Many of these countries have not yet created the infrastructure or enacted regulations to reduce their commercial and consumer waste. Consequently, the streams and rivers that act as their waste disposal systems flow directly into the sea with disastrous results.
Commercial fishing fleets are among the worst culprits, contributing up to 40% of all ocean plastic waste when they discard worn or damaged nets instead of bringing them back to port for proper disposal. However, not all nets are discarded thoughtlessly, as they sometimes come loose from their trawl lines during storms.
Significant sources of marine plastic litter also include shipping containers lost at sea during storms, sport fishing gear that litters coastal areas, beach litter and countless lightweight materials blown by the wind just offshore. interior of the ribs.
To put the daunting challenge these companies face into perspective, according to Inhabitat, 67 ships spending a year at sea would collect less than 1% of current ocean plastic waste in the North Pacific alone. It looks like this project will stretch beyond a few decades.
Where is he going ?
Who does what with it? Once the raw material is harvested and sent to recyclers for processing, where can it go?
Recycled coastal plastics is dedicated to reducing European shores of plastic waste and getting it back into the food packaging supply chain. Work in partnership with a non-profit collection company based in Athens, Greece Keep the sea blue, whose efforts focus on achieving a plastic-free Mediterranean Sea, these two groups maintain regional production plants near tourist areas across Europe to collect much of the waste at its source. ‘Catch’ strategies such as these continue to evolve on coasts around the world in an attempt to reduce plastic waste before it enters the sea.
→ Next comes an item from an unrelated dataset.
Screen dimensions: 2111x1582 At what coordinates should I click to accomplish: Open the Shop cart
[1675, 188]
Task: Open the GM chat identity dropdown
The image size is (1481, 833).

Once harvested, other types of partnerships develop to valorize the raw material taken from the ocean. Adidas sportswear company and environmental organization Parley are committed to incorporating recycled ocean plastic into their products. The Adidas/Parley Partnership made 11 million pairs of shoes in 2019 partly from recycled ocean plastics.
Image courtesy of Adidas/Parley
|In 2015, Parley and adidas unveiled the Ultra Boost concept shoe made from reclaimed ocean plastics.|
Fishing gear and apparel designer Grundens markets a range of gear made from recycled Alaskan fishing nets. Other companies are developing products from fishing nets, such as sunglasses, skateboards and cell phone cases.
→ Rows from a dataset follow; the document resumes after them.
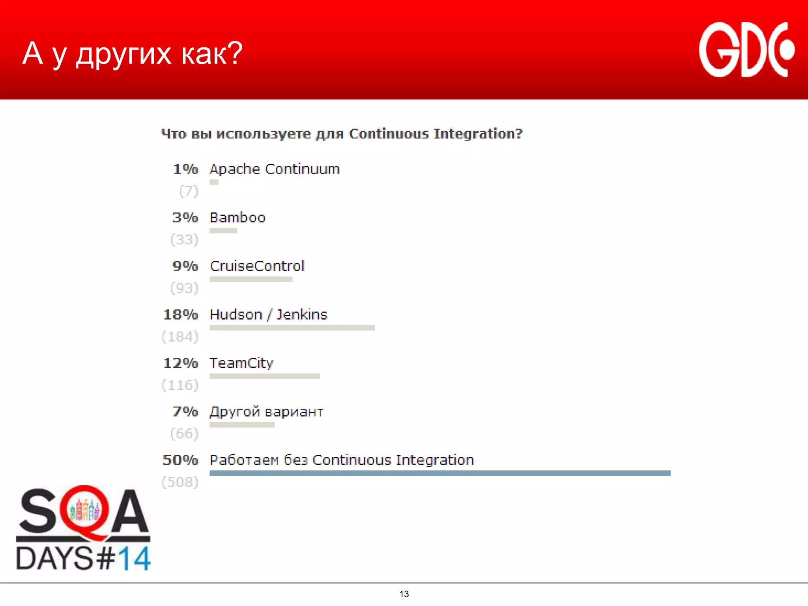808x606 pixels.
Task: Click the (508) vote count
Action: (x=180, y=482)
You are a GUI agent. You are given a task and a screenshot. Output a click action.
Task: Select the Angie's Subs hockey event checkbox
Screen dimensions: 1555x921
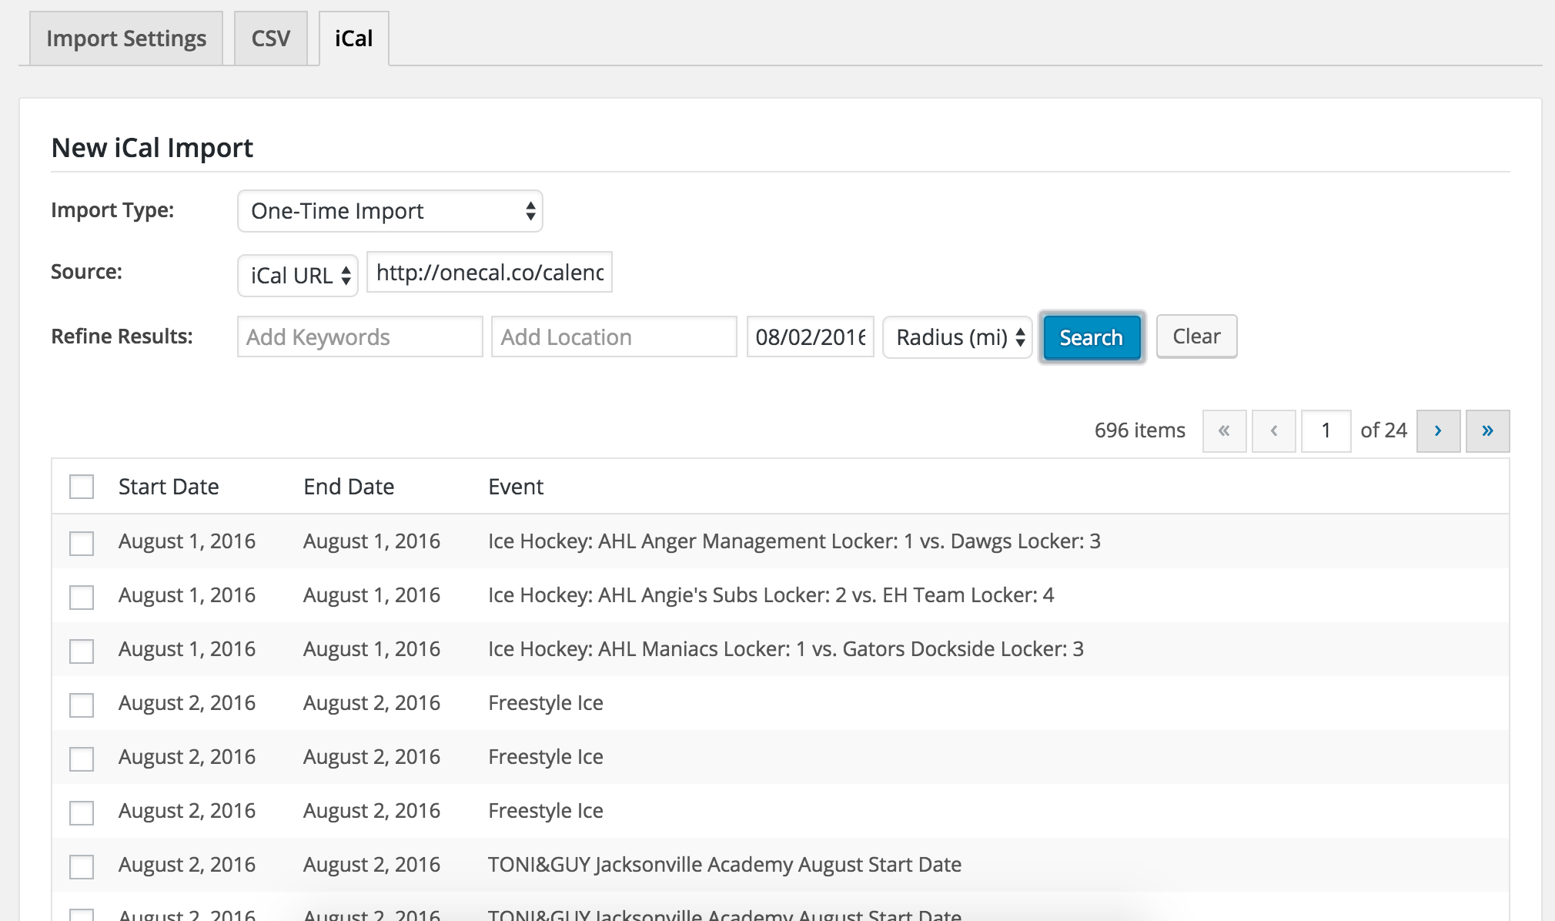pos(82,597)
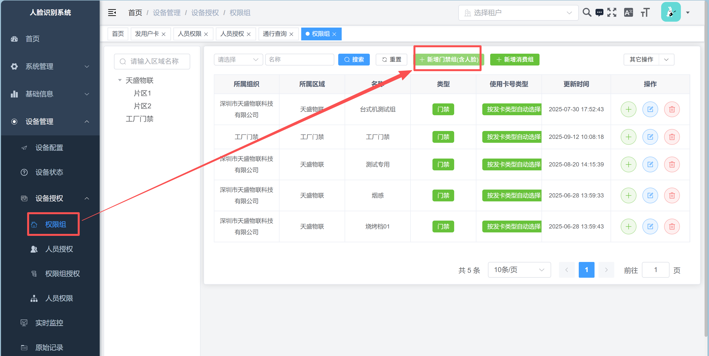Toggle fullscreen with the expand icon
709x356 pixels.
pos(612,13)
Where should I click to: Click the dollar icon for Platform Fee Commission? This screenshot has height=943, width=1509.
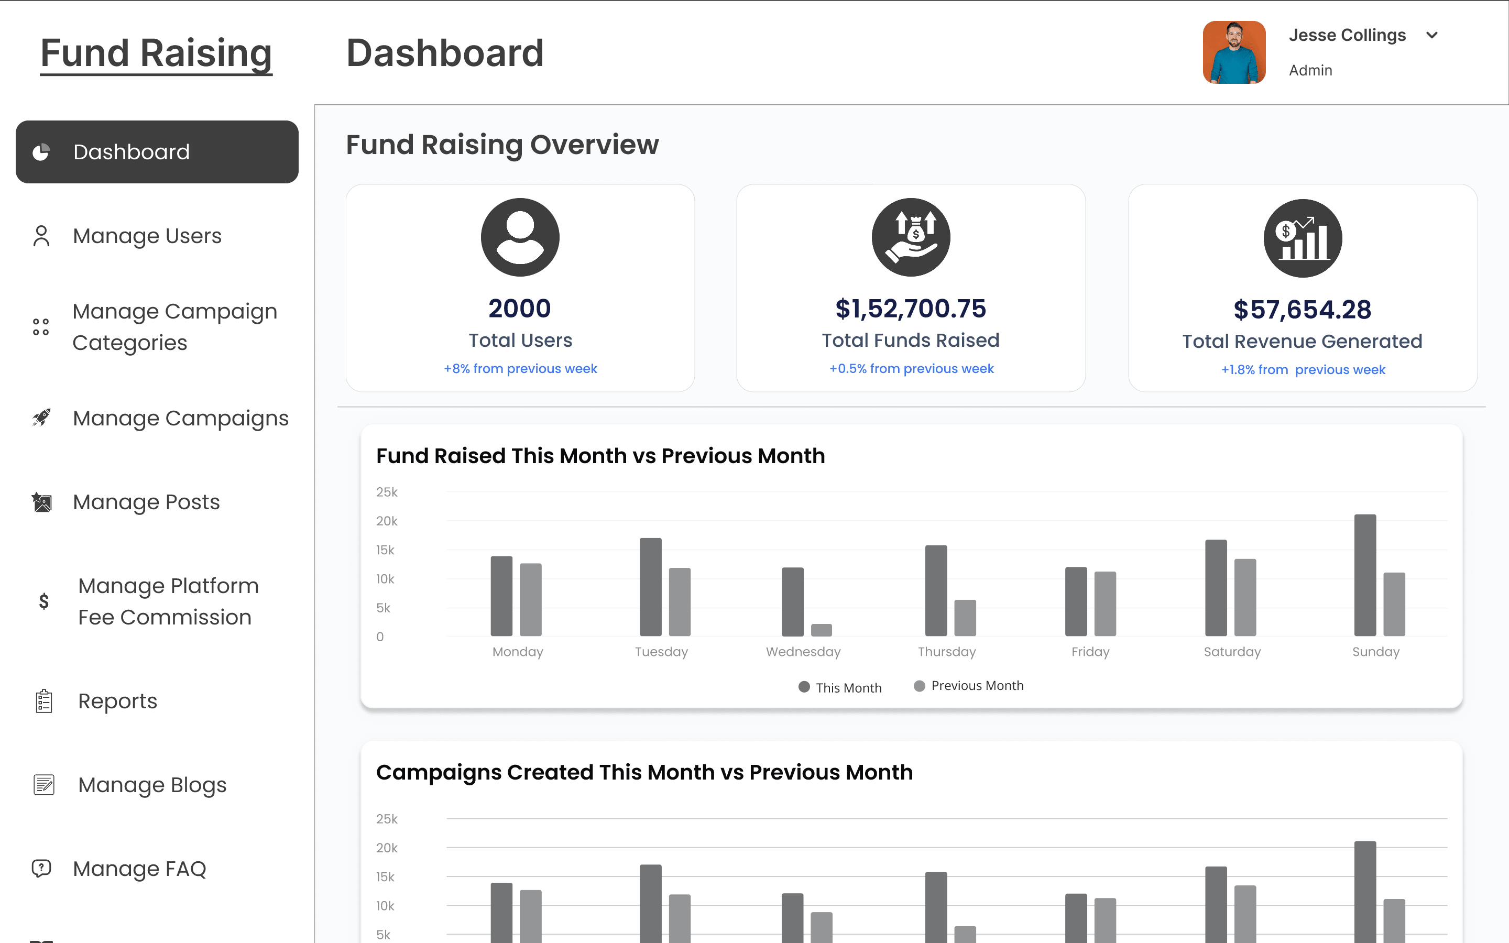[x=43, y=601]
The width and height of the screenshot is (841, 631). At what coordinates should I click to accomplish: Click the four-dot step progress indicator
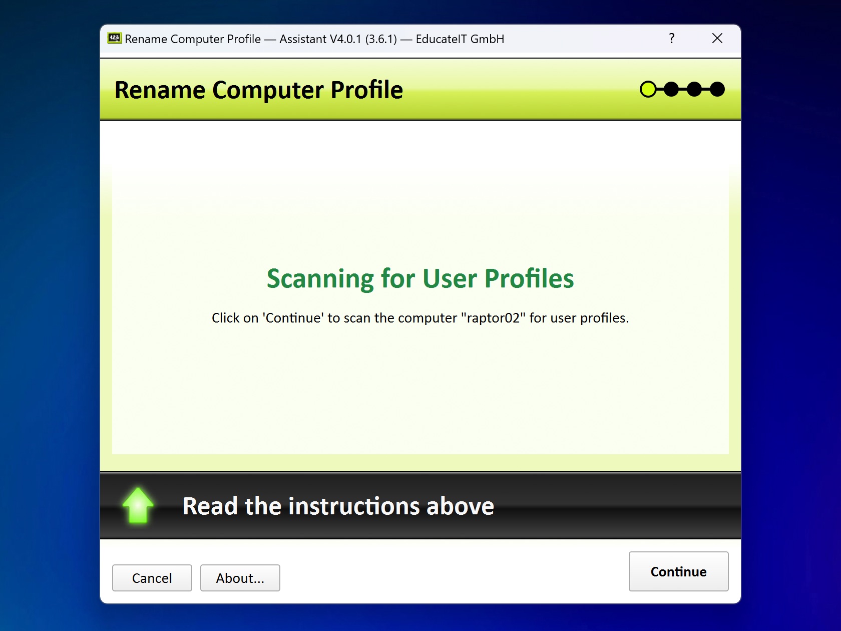[683, 89]
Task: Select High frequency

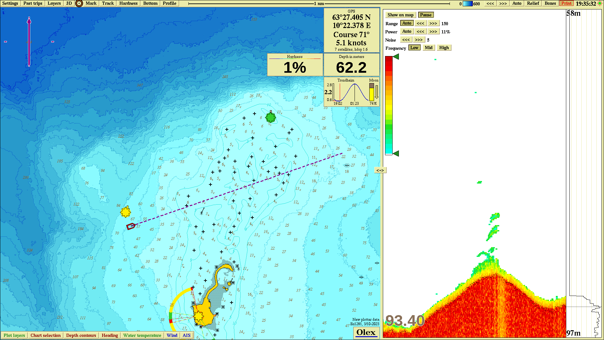Action: click(x=444, y=48)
These initiatives may be inconsequential on a global scale, but they are a step in the right direction and are gaining momentum. They are important in that we recognize the magnitude of the problem we have created and take action to change what we have created.
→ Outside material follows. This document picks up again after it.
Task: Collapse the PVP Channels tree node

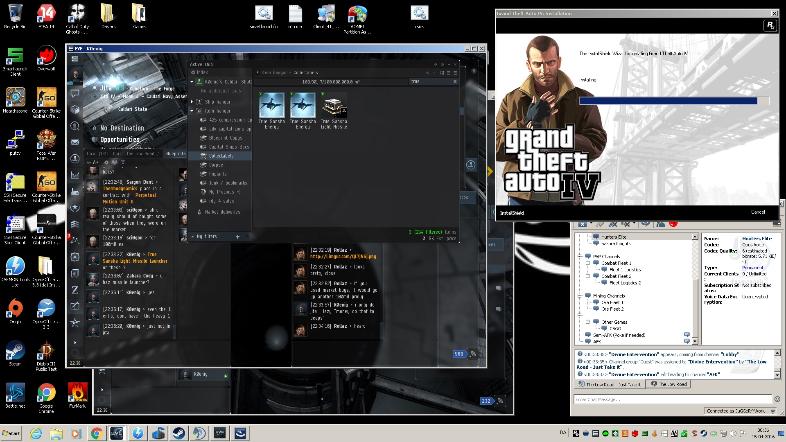Action: pyautogui.click(x=580, y=257)
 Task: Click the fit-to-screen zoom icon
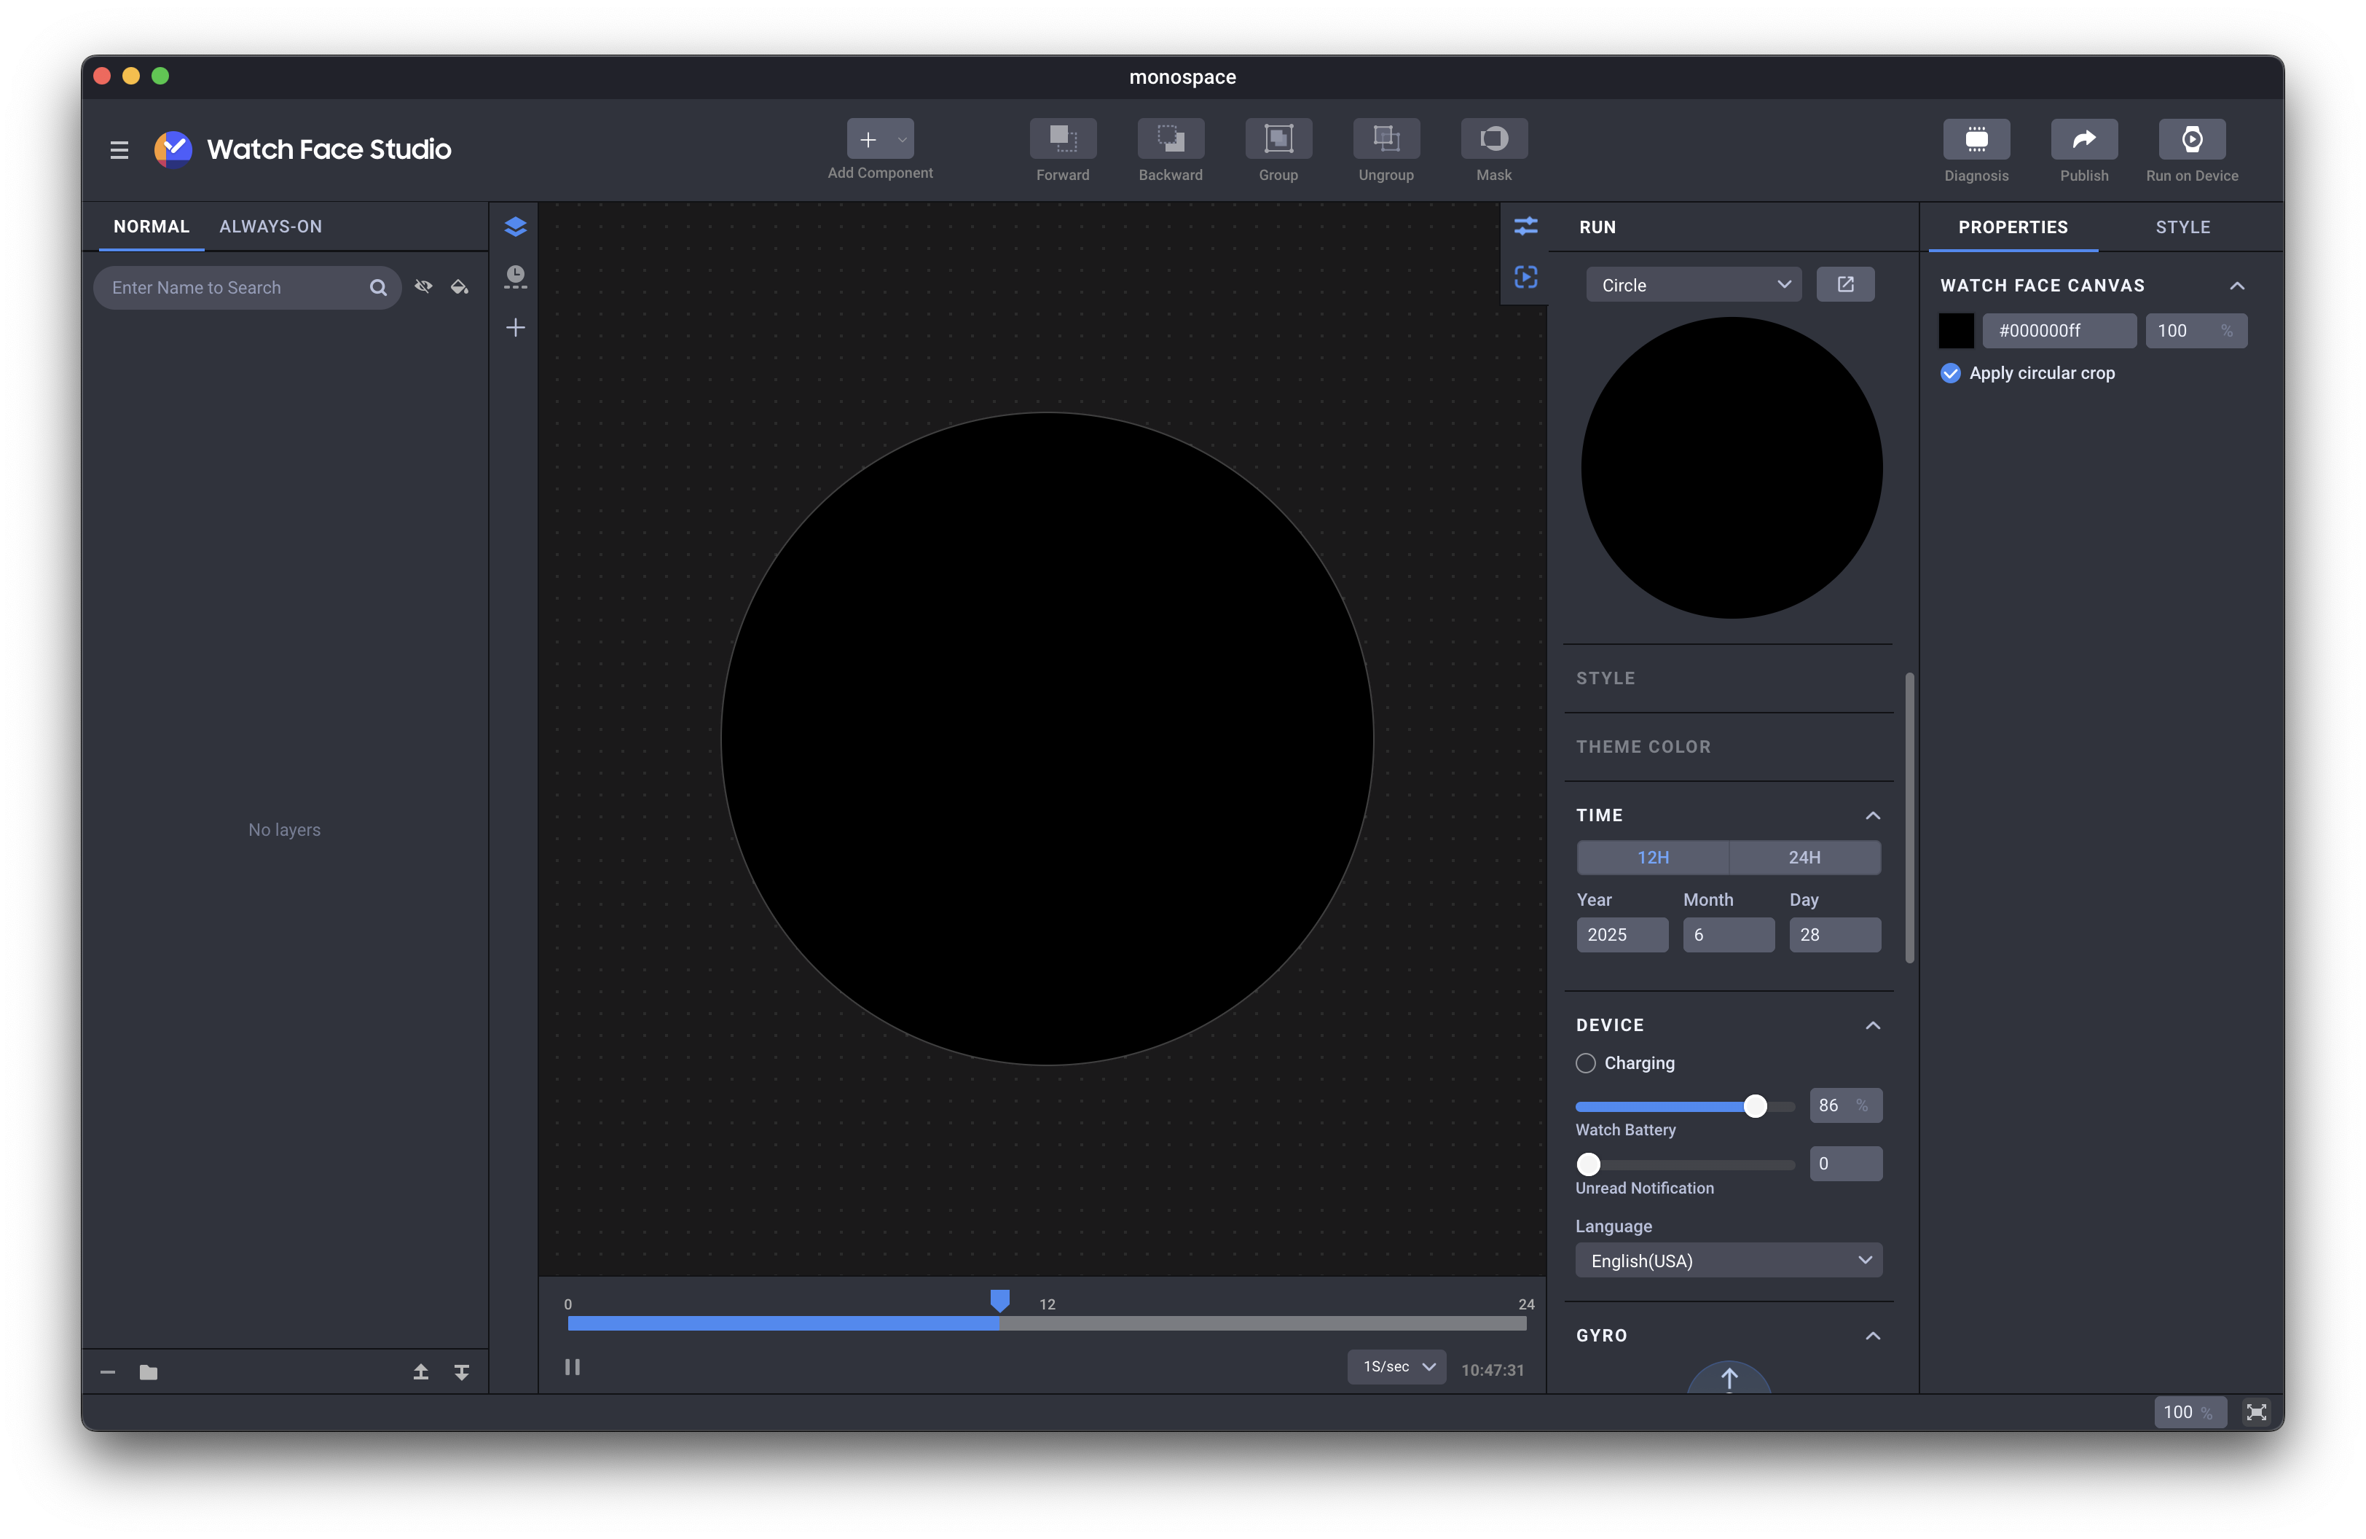click(2256, 1412)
The future of marine plastic recycling
Plastics don’t go away. Our reliance on them will continue to grow with our growing population and the need for convenience and safety from plastic. Cynics would say that trying to recycle marine plastics is a lost cause due to the growing volume of polymer waste that ends up in the sea each year.
Those with a vision see a multi-faceted answer to our complex ocean plastics problem, with recycling being an important part of the overall strategy. As marine recyclers multiply and devise more efficient harvesting methods, the future of recycling ocean plastics is indeed bright.